The Law and Justice (PiS) party emerged first after the October 15 general election, but without a clear majority and with little chance to forge a coalition.
"I've decided to entrust the mission of forming the government to Prime Minister Mateusz Morawiecki," said President Andrzej Duda, who is allied with the conservatives in power.
"If the mission of the Law and Justice party's representative does not succeed, then in the next phase the parliament will choose a candidate for prime minister and I will appoint him without delay," he added, in a televised speech.
Morawiecki thanked the president for trusting him in a post on Facebook.
Opposition leader Donald Tusk's liberal Civic Coalition bloc finished second but together with two minor parties -- the centrist Third Way and the Left -- secured a majority of 248 lawmakers in the 460-seat parliament.
The leaders of the liberal opposition alliance had jointly called on Duda to nominate Tusk.
It is unclear who the PiS, which obtained 194 seats, could govern with as observers note the lack of viable coalition partners.
Tusk, who is a former prime minister and ex-head of the European Council, has accused Duda of "playing for time".
- Frozen EU funds -
He repeated the charge Monday at a rally just before Duda's announcement, once local media had leaked the head of state's decision.
"The president said he would designate Morawiecki... So like I said, they're going to want to steal another couple of days," Tusk told supporters in the southwestern city of Wroclaw.

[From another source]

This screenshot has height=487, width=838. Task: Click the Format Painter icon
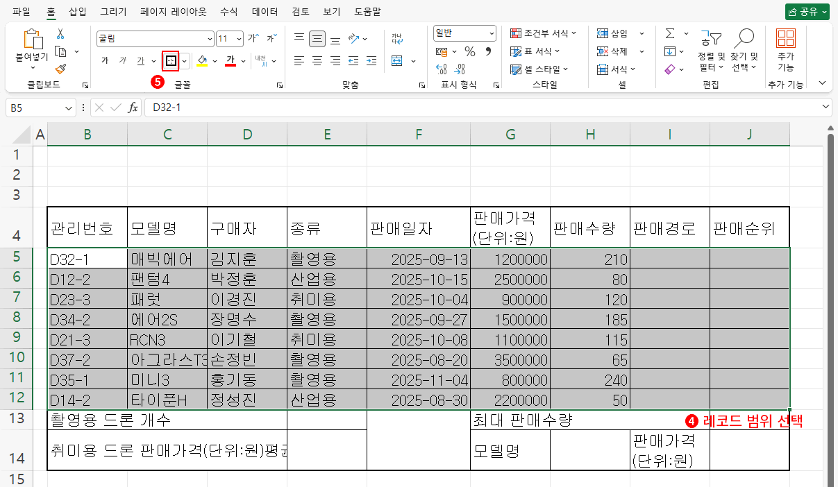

Tusk argued that the move "will not change anything", suggesting that he himself would ultimately become the head of government.

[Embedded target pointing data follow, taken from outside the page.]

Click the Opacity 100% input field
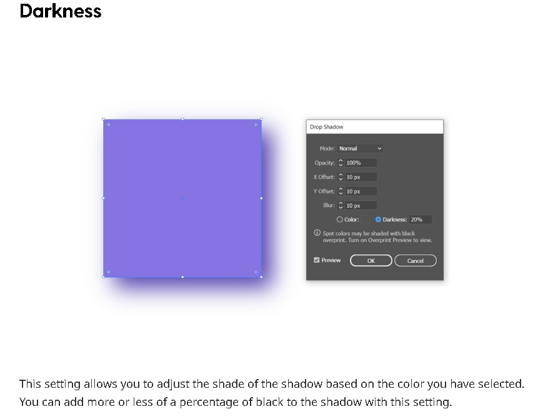Screen dimensions: 533x419 pos(361,163)
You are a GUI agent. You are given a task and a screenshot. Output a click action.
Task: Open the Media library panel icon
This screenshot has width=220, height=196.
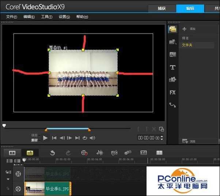coord(172,29)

However, he said the alleged stalling was a shame as time was currently of the essence for Poland: "Every lost day is a loss for our country, a loss for all Poles."
During the election campaign, Tusk had pledged to rebuild ties with the European Union and to unblock frozen EU funds by December.
Last month, Tusk met with EU chief Ursula von der Leyen in Brussels to discuss the issue.
He insisted his compatriots had shown "that the anti-democratic and anti-European mode doesn't have to be a trend, that it's just seasonal turbulence".
Poland's relations with the EU's governing institutions have plummeted since the PiS came to power due to perceived back-pedalling on democracy by Warsaw.
Brussels had blocked Poland's access to 35 billion euros ($38 billion) in EU Covid pandemic recovery funds because of a standoff over judicial reforms.